Over the weekend, Sex and the City left Indiana Jones and the Kingdom of the Crystal Skull in a cloud of movie dust (the weekend gross of Sex was $55.7-million to a mere $46-million for Indiana.) Sex and the City, based on the HBO series of the same name, follows the trials and tribulations of Carrie Bradshaw (played by Sarah Jessica Parker) and her three, fortyish girlfriends. For two hours and twenty-five minutes, it delivers sex (and talk about sex), clothes (and talk about clothes), and feelings (and talk about feelings).
What women lead lives anything like the lives of the women in this movie? What women have these kinds of jobs, or apartments, or clothes? None, as far as I know, but that’s hardly the point. If you enjoy thinking about women, and what they’re like, or like observing them when they are around other women, the movie rings true — taken as a whole, that is. When men aren’t around, women are wonderful to one another, and are both funny and fun.

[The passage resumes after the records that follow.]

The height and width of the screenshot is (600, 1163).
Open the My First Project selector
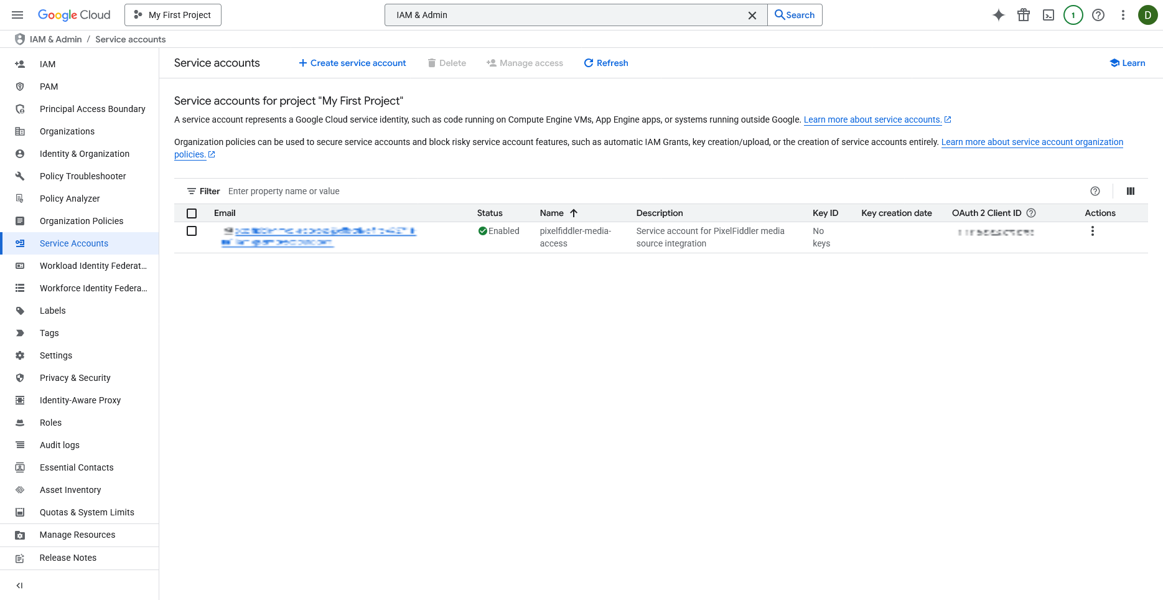173,15
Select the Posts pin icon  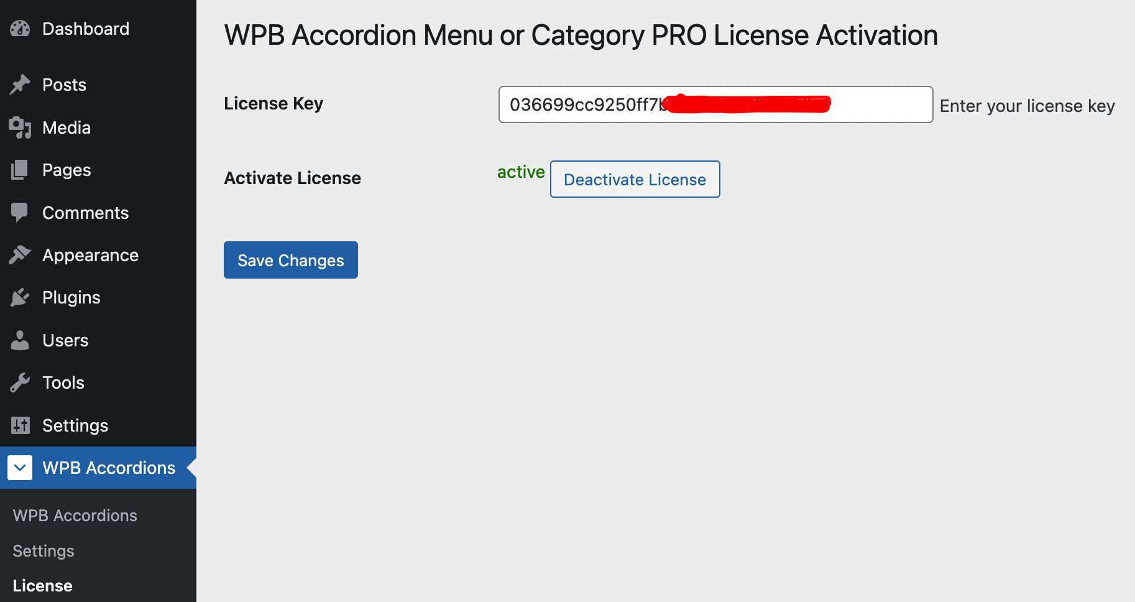pos(20,84)
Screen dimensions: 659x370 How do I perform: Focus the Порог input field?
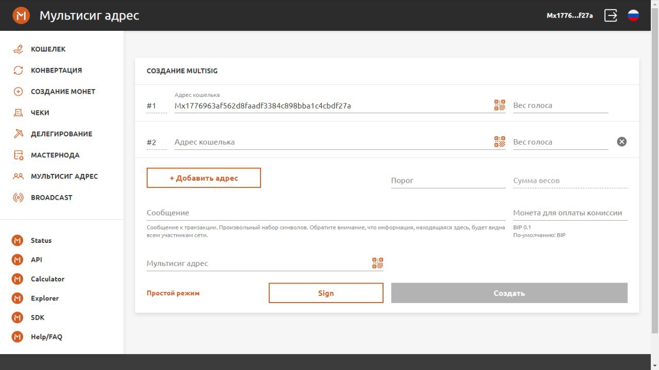(x=448, y=181)
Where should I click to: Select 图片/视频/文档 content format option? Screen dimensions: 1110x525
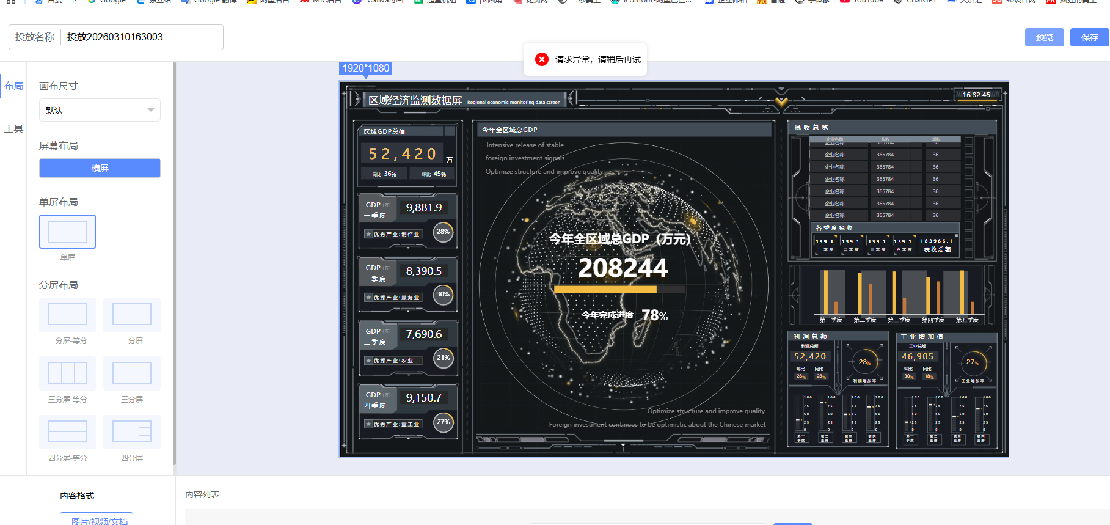tap(97, 520)
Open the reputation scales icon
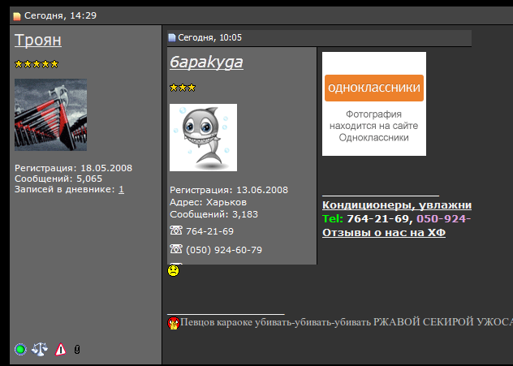 coord(40,349)
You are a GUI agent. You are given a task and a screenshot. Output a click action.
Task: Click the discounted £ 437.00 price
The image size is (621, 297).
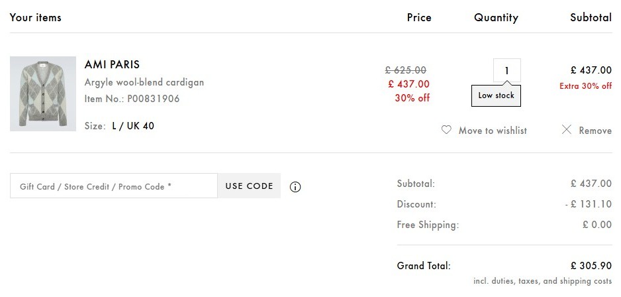[408, 84]
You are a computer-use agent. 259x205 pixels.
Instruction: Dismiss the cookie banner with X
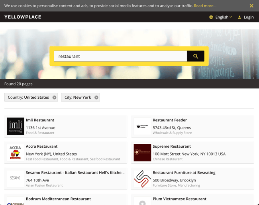[251, 6]
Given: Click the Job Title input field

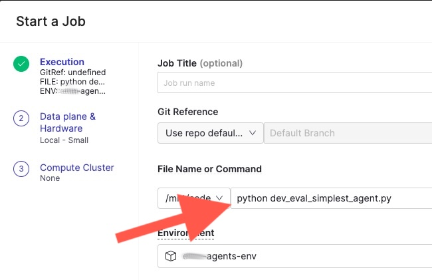Looking at the screenshot, I should (x=294, y=83).
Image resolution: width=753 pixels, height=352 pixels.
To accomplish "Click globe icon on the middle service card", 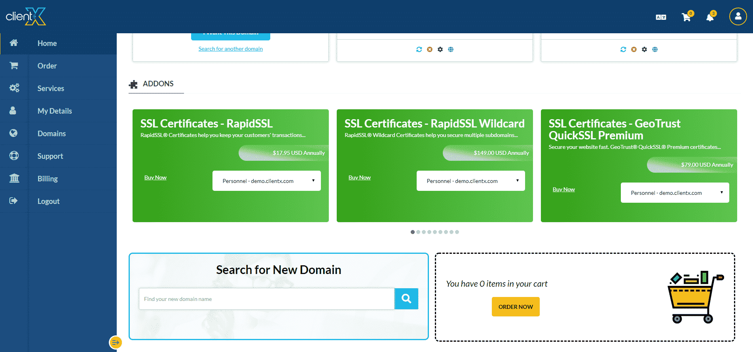I will (x=451, y=49).
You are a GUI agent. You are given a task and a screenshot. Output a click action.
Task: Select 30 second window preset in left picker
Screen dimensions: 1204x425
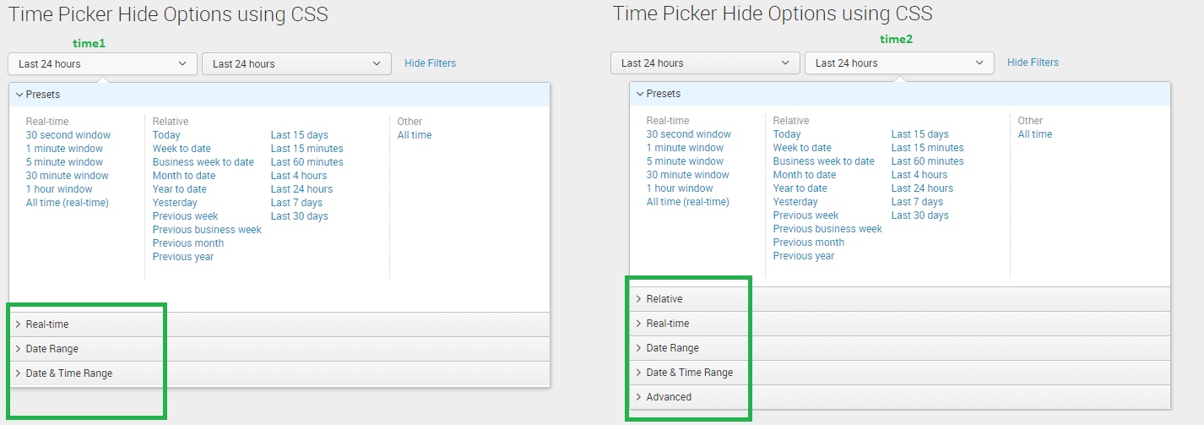click(68, 135)
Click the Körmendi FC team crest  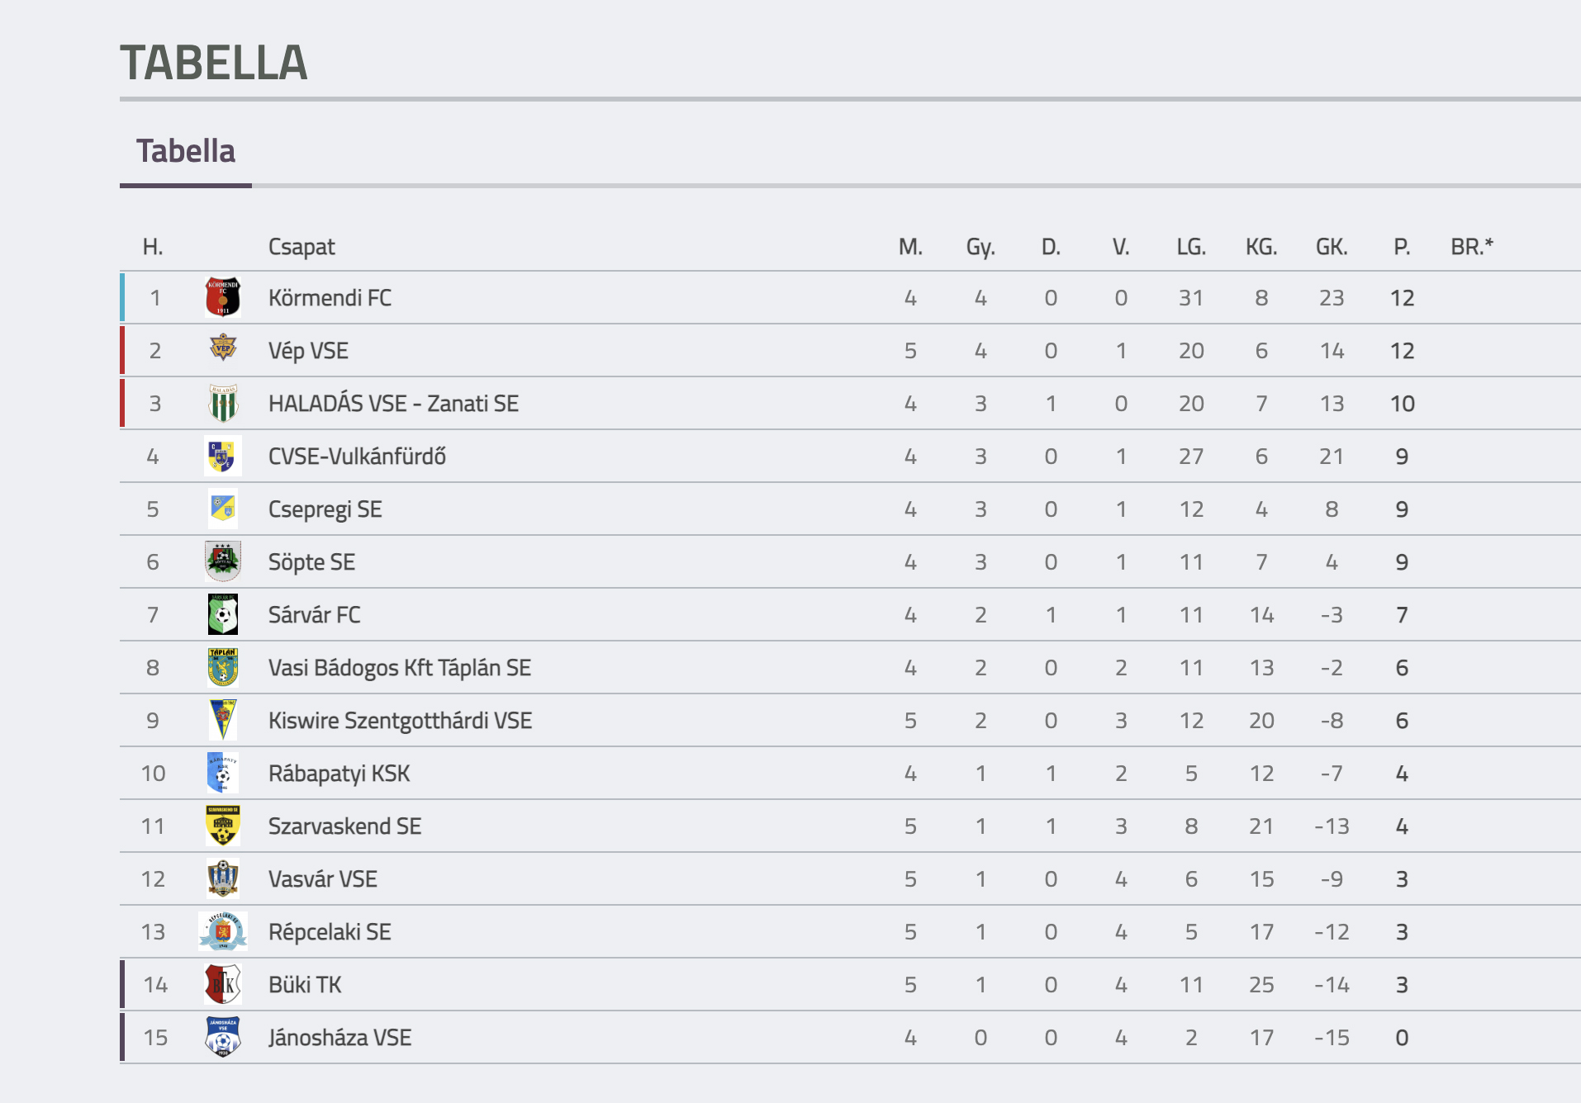[222, 298]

The reviews of the movie I’ve read, however, have been scathingly negative. Manohla Dargis, in The New York Times, called it “depressingly stunted,” and Carrie, its lead character, “awash in materialism and narcissism.” Rex Reed at The New York Observer was viciously cruel, opening his review by saying “there’s nothing wrong with Sarah Jessica Parker that couldn’t be cured by wart-removal surgery” and that she’d “make a wonderful Halloween witch.” Reed found the movie “irritating, glossy, trite, superficial and boring” (although he admitted that watching episodes of the HBO series was one of his “guilty pleasures”).
These reviewers are spot-on in their criticisms, but they’re absolutely wrong about the movie. Sex and the City is pretend. Its superficiality and glossiness are pretend, forming an artificial world that’s delightful even if considerably silly. OK, so it’s not Citizen Kane. It still tells the story that an old friend in the movie business says is the only story: what somebody wants and why she can’t have it.
The four girlfriends — Carrie, Miranda, Charlotte, and Samantha — are about as real as tooth fairies. On the HBO series, they started out as youngish New York gals, but they’ve now turned into forty-somethings and (gasp!) even a fifty. Without parents or siblings to bother them (or for them to bother about), they’re always free to concentrate on the biggest and most important thing in the world — themselves. They have no money worries, or real job worries, and no anxieties about the greater world and its troubles, or their place in it. Their jaunty, racy jocularity about sex, and their vanity and obsession with clothes and bodies (both male and female), are all they have to offer the world.
Carrie’s on-again-off-again-on-again, Wall Street financier boyfriend “Big” (as she and her girlfriends call him) offers a perfect postmodern version of Darcy. Like the original, he’s aloof, and prefers being without a woman rather than having to put up with one he doesn’t love. Unlike the original, however, he possesses no moral qualities — unless one counts building a super-sized closet for the woman he loves as a moral quality.
As an antidote to the kind of despair contemporary life has taught us to inflict on ourselves — over global warming, neverending wars, natural disasters, and the rest — the superficiality of the movie is eminently forgivable. Its moral imperative, “Look good while you explore your feelings,” is a welcome relief. Sure, Sex and the City is a waste of time compared to working on your dissertation or revising your class syllabi, but it’s also a lot of fun — hardly the first such combination. But for those of you who insist on a deep truth in every film you pay to see, this one reminds us that while most women will forever be both foolish and untrustworthy, so will most men.